Bakteri yang kebal terhadap antibiotika, kata Syahril, berisiko menjadi lebih menyebar dan ganas. Resistensi antibiotika menyebabkan obat antibiotika menjadi tidak efektif dan infeksi menjadi lebih sulit diobati, sehingga meningkatkan risiko penyebaran penyakit, memperparah kondisi penyakit, menyebabkan kecacatan, dan bahkan kematian.

“Kalau terjadi kejadian resisten, maka banyak sekali bakterinya itu tetap hidup dalam tubuh. Kemudian, menyebar lagi dan mungkin bisa menjadi lebih ganas. Misalnya, kejadian tuberkulosis yang resisten terhadap berbagai obat (Multidrug-resistant tuberculosis/MDR-TB),” terangnya.

“MDR-TB ini berarti bakteri tuberkulosis resisten terhadap obat-obatan TB. Pengobatan tuberkulosis harus diminum selama enam bulan dan ada aturannya. Terdapat empat macam obat yang diberikan pada dua bulan pertama, antara lain rifampisin, INH, etambutol, dan pirazinamid. Itu keempat obat yang diminum selama dua bulan berturut-turut setiap hari.” 

Pada empat bulan berikutnya, pengobatan TB dilanjutkan dengan pemberian dua macam obat.

“Kalau obatnya diminum hanya sebulan, apalagi diminum hanya dua minggu, maka bakteri TB akan resisten, kebal. Kalau resisten, maka pengobatannya susah,” sambung Syahril.

Berdasarkan informasi Organisasi Kesehatan Dunia (WHO), MDR-TB masih dapat diobati dan disembuhkan menggunakan obat lini kedua. Namun, pilihan pengobatan lini kedua membutuhkan berbagai macam obat yang mahal.

Dalam beberapa kasus, resistensi obat yang lebih luas dapat berkembang. Tuberkulosis, yang disebabkan oleh bakteri kebal obat TB lini kedua yang paling efektif, dapat menyebabkan pasien memiliki pilihan pengobatan yang sangat terbatas. MDR-TB ini masih menjadi krisis kesehatan masyarakat global.

 


Penggunaan Obat Perlu Berhati-Hati

 

Dalam mengonsumsi obat lain, Syahril juga mengingatkan masyarakat agar tetap berhati-hati. Seperti misalnya dalam konsumsi obat untuk penyakit yang disebabkan oleh virus, misalnya untuk batuk dan pilek.
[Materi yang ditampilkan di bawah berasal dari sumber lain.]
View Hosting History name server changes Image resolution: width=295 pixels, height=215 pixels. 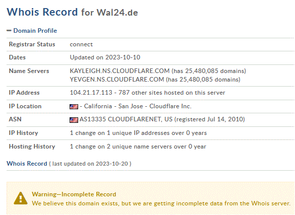pos(138,147)
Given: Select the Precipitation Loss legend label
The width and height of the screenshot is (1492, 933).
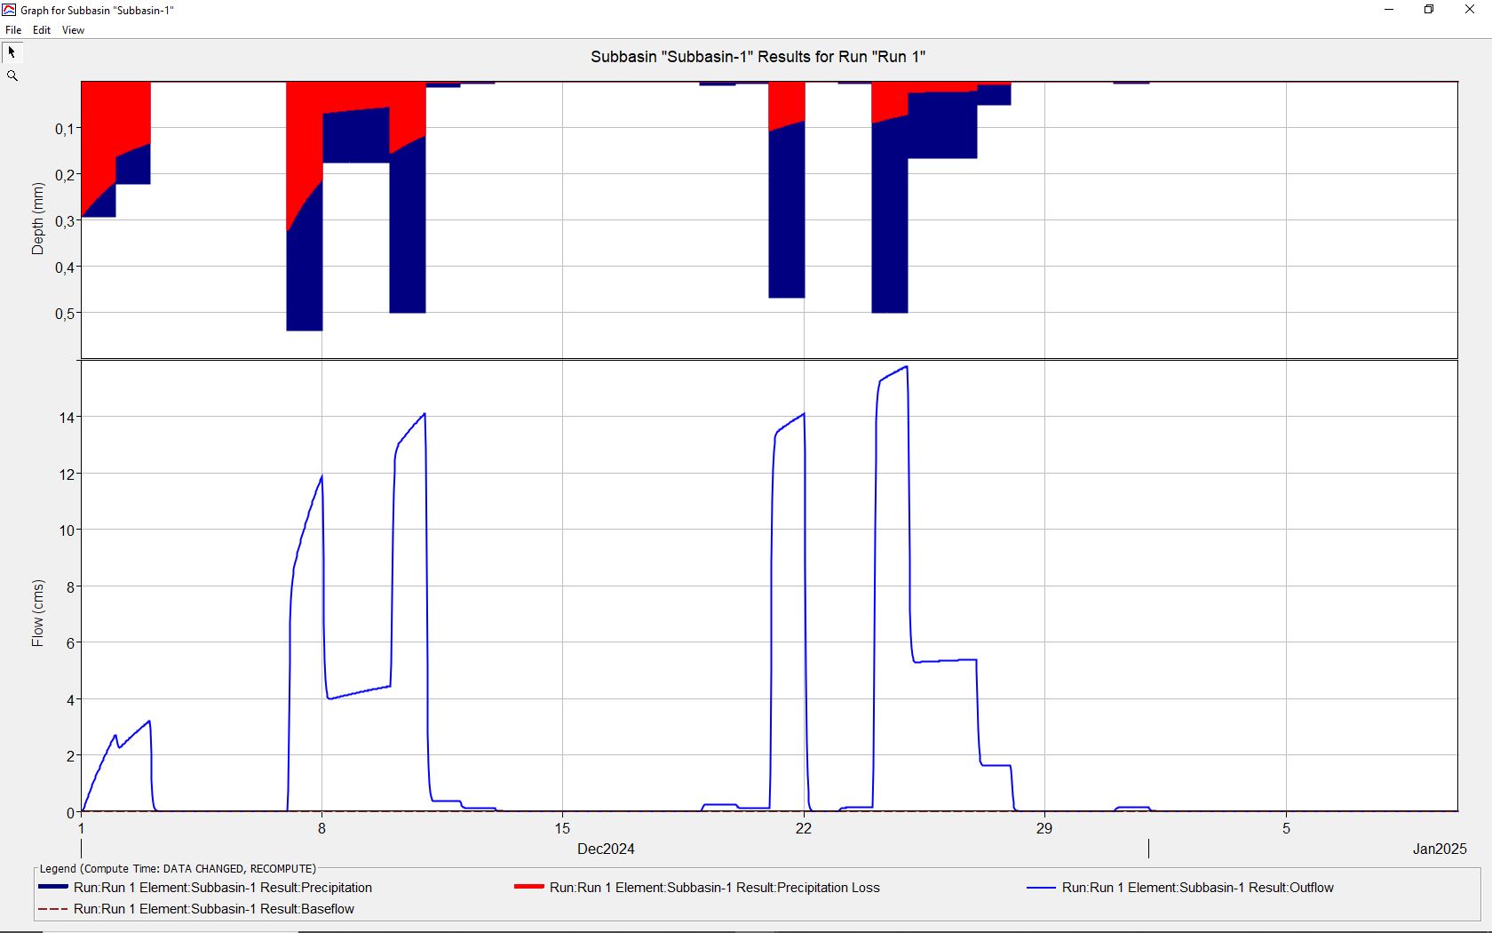Looking at the screenshot, I should tap(714, 888).
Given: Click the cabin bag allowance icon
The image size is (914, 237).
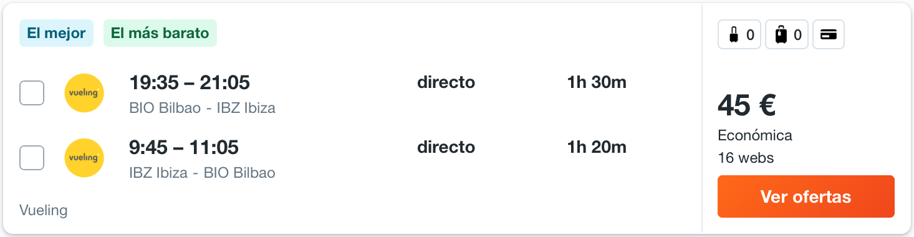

“Hindari menggunakan obat yang tidak diresepkan atau direkomendasikan dokter, termasuk obat penurun panas, obat batuk pilek, dan lainnya. Kalau (demam) gejalanya ringan dapat diupayakan cara tradisional, contohnya dengan kompres, perbanyak minum air putih, makan yang cukup,” pesannya.

“Kalau (gejala) berlanjut, baru melihat apa yang direkomendasikan dokter. Sekali lagi, bukan hanya obat antibiotika, tapi seluruh obat, penggunaannya harus berhati-hati. Terlebih lagi, banyak yang ingin serba mudah, sakit kepala ingin minum obat, batuk pilek ingin minum obat.”

Pemahaman masyarakat tentang penggunaan obat antibiotika yang tepat menjadi kunci mengatasi resistensi obat pada bakteri sekaligus langkah penting mencegah dampak buruk bakteri kebal.